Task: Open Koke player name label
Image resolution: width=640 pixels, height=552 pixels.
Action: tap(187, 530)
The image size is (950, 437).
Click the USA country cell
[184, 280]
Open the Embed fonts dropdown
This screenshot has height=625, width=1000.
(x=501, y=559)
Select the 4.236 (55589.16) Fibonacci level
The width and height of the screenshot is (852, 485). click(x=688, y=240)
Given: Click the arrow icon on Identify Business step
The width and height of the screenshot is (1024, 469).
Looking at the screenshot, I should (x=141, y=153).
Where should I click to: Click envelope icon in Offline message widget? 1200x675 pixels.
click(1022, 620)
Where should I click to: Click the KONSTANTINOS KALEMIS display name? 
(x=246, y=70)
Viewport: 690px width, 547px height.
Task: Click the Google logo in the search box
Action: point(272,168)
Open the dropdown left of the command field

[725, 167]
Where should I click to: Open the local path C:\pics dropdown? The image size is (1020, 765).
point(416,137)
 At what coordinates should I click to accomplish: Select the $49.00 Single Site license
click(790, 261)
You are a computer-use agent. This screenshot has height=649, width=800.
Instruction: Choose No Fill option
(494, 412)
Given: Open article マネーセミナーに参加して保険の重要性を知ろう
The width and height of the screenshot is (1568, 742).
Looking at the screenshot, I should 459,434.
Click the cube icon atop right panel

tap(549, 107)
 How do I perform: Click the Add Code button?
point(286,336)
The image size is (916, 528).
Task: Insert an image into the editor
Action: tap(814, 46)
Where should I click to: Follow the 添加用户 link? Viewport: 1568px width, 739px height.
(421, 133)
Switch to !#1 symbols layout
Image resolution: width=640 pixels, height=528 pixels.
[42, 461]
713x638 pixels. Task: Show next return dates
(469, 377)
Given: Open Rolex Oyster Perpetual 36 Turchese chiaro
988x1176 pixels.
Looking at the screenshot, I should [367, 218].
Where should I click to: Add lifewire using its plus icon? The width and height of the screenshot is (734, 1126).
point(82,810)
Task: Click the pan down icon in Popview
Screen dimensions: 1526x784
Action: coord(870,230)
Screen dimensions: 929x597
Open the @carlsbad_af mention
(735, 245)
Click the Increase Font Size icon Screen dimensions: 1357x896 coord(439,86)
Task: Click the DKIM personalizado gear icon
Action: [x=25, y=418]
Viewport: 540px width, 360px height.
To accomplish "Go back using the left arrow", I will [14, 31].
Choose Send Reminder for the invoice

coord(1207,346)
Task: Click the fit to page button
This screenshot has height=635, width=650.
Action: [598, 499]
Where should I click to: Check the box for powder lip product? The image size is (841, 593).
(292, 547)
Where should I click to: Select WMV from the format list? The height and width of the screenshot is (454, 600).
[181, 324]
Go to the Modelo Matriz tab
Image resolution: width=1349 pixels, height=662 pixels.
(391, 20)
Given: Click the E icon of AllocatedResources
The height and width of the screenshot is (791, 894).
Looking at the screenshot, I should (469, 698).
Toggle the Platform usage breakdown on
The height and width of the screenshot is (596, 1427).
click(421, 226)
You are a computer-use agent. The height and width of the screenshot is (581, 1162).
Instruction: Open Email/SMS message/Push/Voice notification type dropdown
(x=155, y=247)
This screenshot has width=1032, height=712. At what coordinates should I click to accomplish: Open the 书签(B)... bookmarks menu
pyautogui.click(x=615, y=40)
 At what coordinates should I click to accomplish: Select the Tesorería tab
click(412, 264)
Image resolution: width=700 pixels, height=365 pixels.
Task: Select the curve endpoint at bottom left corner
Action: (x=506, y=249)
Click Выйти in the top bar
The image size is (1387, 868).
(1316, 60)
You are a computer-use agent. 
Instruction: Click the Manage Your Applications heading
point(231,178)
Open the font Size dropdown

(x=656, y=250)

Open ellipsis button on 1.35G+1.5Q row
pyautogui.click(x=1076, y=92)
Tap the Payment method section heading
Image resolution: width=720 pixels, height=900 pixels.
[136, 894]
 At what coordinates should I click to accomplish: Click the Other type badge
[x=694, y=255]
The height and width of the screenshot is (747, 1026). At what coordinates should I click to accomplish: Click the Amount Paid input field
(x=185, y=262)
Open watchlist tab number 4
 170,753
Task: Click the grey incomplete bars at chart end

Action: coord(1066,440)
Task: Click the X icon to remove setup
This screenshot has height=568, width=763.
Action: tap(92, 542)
--------------------------------------------------
## Task statement
Everything above must be retyped. Keep each record exactly the same.

## Written solution
Task: Open Koke player name label
Image resolution: width=640 pixels, height=552 pixels.
Action: tap(187, 530)
The image size is (950, 437).
Click the USA country cell
[184, 280]
Open the Embed fonts dropdown
This screenshot has height=625, width=1000.
(x=501, y=559)
Select the 4.236 (55589.16) Fibonacci level
The width and height of the screenshot is (852, 485). click(x=688, y=240)
Given: Click the arrow icon on Identify Business step
The width and height of the screenshot is (1024, 469).
Looking at the screenshot, I should (x=141, y=153).
Where should I click to: Click envelope icon in Offline message widget? 1200x675 pixels.
click(1022, 620)
Where should I click to: Click the KONSTANTINOS KALEMIS display name? 
(x=246, y=70)
Viewport: 690px width, 547px height.
Task: Click the Google logo in the search box
Action: point(272,168)
Open the dropdown left of the command field

[725, 167]
Where should I click to: Open the local path C:\pics dropdown? The image size is (1020, 765).
point(416,137)
 At what coordinates should I click to accomplish: Select the $49.00 Single Site license
click(790, 261)
You are a computer-use agent. This screenshot has height=649, width=800.
Instruction: Choose No Fill option
(494, 412)
Given: Open article マネーセミナーに参加して保険の重要性を知ろう
The width and height of the screenshot is (1568, 742).
Looking at the screenshot, I should 459,434.
Click the cube icon atop right panel

tap(549, 107)
 How do I perform: Click the Add Code button?
point(286,336)
The image size is (916, 528).
Task: Insert an image into the editor
Action: tap(814, 46)
Where should I click to: Follow the 添加用户 link? Viewport: 1568px width, 739px height.
(421, 133)
Switch to !#1 symbols layout
Image resolution: width=640 pixels, height=528 pixels.
[42, 461]
713x638 pixels. Task: Show next return dates
(469, 377)
Given: Open Rolex Oyster Perpetual 36 Turchese chiaro
988x1176 pixels.
Looking at the screenshot, I should [367, 218].
Where should I click to: Add lifewire using its plus icon? The width and height of the screenshot is (734, 1126).
point(82,810)
Task: Click the pan down icon in Popview
Screen dimensions: 1526x784
Action: coord(870,230)
Screen dimensions: 929x597
Open the @carlsbad_af mention
(735, 245)
Click the Increase Font Size icon Screen dimensions: 1357x896 coord(439,86)
Task: Click the DKIM personalizado gear icon
Action: [x=25, y=418]
Viewport: 540px width, 360px height.
To accomplish "Go back using the left arrow", I will [14, 31].
Choose Send Reminder for the invoice

coord(1207,346)
Task: Click the fit to page button
This screenshot has height=635, width=650.
Action: [598, 499]
Where should I click to: Check the box for powder lip product? The image size is (841, 593).
(292, 547)
Where should I click to: Select WMV from the format list? The height and width of the screenshot is (454, 600).
[181, 324]
Go to the Modelo Matriz tab
Image resolution: width=1349 pixels, height=662 pixels.
(391, 20)
Given: Click the E icon of AllocatedResources
The height and width of the screenshot is (791, 894).
Looking at the screenshot, I should (469, 698).
Toggle the Platform usage breakdown on
The height and width of the screenshot is (596, 1427).
click(421, 226)
You are a computer-use agent. The height and width of the screenshot is (581, 1162).
Instruction: Open Email/SMS message/Push/Voice notification type dropdown
(x=155, y=247)
This screenshot has width=1032, height=712. At what coordinates should I click to accomplish: Open the 书签(B)... bookmarks menu
pyautogui.click(x=615, y=40)
 At what coordinates should I click to accomplish: Select the Tesorería tab
click(412, 264)
Image resolution: width=700 pixels, height=365 pixels.
Task: Select the curve endpoint at bottom left corner
Action: (x=506, y=249)
Click Выйти in the top bar
The image size is (1387, 868).
(1316, 60)
You are a computer-use agent. 
Instruction: Click the Manage Your Applications heading
point(231,178)
Open the font Size dropdown

(x=656, y=250)

Open ellipsis button on 1.35G+1.5Q row
pyautogui.click(x=1076, y=92)
Tap the Payment method section heading
Image resolution: width=720 pixels, height=900 pixels.
[136, 894]
 At what coordinates should I click to accomplish: Click the Other type badge
[x=694, y=255]
The height and width of the screenshot is (747, 1026). At what coordinates should I click to accomplish: Click the Amount Paid input field
(x=185, y=262)
Open watchlist tab number 4
 170,753
Task: Click the grey incomplete bars at chart end

Action: coord(1066,440)
Task: Click the X icon to remove setup
This screenshot has height=568, width=763.
Action: tap(92, 542)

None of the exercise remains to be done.